Her boys and Pam, my other daughter, saw improvements for an hour-and-a-half lately. She pointed at me and told them. That’s my dad. She pronounced the title on a poster: Mardi Gras. We sat in the lobby and talked. I called out a to resident close by, Hello. How many boys do you have? Lynne answered immediately, Five. I have rarely seen visitors with her. She sits with other residents in the lobby. They tell Lynne, You’re lucky. Your dad comes to visit you. I know those statements make her happy. They make me feel more meaningful.
Today when I met Lynne she was sobbing, tears flowed down her cheeks. She wrapped her arms around me, saying, She took it all. She took everything.
I pulled back and looked her in the eyes. Hon, I was just in your room. She didn’t take it all. It’s all there.
It is? Well OK. I lifted her mood and made me feel meaningful.
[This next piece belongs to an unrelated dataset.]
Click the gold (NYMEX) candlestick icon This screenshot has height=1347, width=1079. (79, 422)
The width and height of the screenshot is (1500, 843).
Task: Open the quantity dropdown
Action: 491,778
I put on her headphones and backpack to hear the Sister’s Music list from her sister Pam. Lynne gazed up and nodded her head. She mouthed some words. Her body slightly swayed to the music. I was glad I brought the headphones and Pam sent a list. It kept her mood mellow. Pam and I both feel more meaningful about her music. I am grateful for Pam’s care.
I walked beside her, slipped my hand under hers and left it open. Sometimes she moved her hand away. Sometimes she let our hands touch. Sometimes she grabbed my finger, three fingers, the whole hand. Sometimes a grip. Sometimes gentle. It made her more connected, secure, stable. I felt more meaningful. I steered her up to the 6th, 5th, 4th, 3rd floors and the lobby. She studied photos revolving across television screens on every floor. She often turned to smile at me. We were both getting some exercise. I felt more meaningful. I waved to her when I left her floor before lunch. I felt I improved her feelings for a little while. I felt more meaningful. Don’t let fear keep her from giving her a more meaningful journey.